INFORMATION SHOWN
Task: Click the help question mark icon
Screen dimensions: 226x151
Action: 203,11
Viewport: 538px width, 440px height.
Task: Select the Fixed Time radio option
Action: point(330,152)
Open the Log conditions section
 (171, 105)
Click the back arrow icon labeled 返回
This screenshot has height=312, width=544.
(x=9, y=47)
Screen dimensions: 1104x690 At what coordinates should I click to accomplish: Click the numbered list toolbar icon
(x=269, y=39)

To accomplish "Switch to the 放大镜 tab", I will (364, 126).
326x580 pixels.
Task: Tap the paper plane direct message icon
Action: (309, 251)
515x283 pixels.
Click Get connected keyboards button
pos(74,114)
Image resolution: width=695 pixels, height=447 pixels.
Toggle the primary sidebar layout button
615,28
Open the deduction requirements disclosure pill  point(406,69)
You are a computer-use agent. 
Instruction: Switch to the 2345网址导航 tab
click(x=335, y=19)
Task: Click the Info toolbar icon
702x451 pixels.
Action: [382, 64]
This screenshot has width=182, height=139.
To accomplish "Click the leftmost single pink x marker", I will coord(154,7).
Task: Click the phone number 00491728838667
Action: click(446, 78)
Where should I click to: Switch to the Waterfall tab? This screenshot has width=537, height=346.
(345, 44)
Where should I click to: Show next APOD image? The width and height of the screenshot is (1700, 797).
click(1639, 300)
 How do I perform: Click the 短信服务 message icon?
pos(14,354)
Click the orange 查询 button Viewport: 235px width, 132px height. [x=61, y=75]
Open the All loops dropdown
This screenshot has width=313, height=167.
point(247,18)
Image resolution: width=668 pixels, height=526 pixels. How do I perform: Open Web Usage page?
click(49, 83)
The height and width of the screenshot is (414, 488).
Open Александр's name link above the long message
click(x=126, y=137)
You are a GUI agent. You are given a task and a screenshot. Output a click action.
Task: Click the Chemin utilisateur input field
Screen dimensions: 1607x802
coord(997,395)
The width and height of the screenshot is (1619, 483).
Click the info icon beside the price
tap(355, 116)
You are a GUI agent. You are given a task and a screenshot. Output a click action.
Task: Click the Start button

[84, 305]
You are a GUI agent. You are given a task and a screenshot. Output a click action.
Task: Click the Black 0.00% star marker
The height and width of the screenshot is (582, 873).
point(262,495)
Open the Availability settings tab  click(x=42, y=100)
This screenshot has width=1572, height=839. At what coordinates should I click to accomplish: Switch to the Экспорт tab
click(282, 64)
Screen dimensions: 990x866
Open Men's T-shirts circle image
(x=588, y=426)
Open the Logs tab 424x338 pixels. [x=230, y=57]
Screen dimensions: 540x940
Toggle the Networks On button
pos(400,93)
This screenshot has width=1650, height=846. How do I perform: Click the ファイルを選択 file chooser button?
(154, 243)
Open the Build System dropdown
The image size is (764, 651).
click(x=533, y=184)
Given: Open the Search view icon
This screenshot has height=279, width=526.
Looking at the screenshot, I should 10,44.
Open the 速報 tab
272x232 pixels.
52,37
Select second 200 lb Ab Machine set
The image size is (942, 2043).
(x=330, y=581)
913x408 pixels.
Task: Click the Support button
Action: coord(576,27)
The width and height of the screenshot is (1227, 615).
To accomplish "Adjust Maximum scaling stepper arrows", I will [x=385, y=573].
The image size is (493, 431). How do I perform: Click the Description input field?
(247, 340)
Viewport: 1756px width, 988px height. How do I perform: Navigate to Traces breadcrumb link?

TASK PROMPT
Can you copy the material word for word, from its first line through the line containing "(x=269, y=39)", with both ends included?

TASK SOLUTION
Task: Click the help question mark icon
Screen dimensions: 226x151
Action: 203,11
Viewport: 538px width, 440px height.
Task: Select the Fixed Time radio option
Action: point(330,152)
Open the Log conditions section
 (171, 105)
Click the back arrow icon labeled 返回
This screenshot has height=312, width=544.
(x=9, y=47)
Screen dimensions: 1104x690 At what coordinates should I click to accomplish: Click the numbered list toolbar icon
(x=269, y=39)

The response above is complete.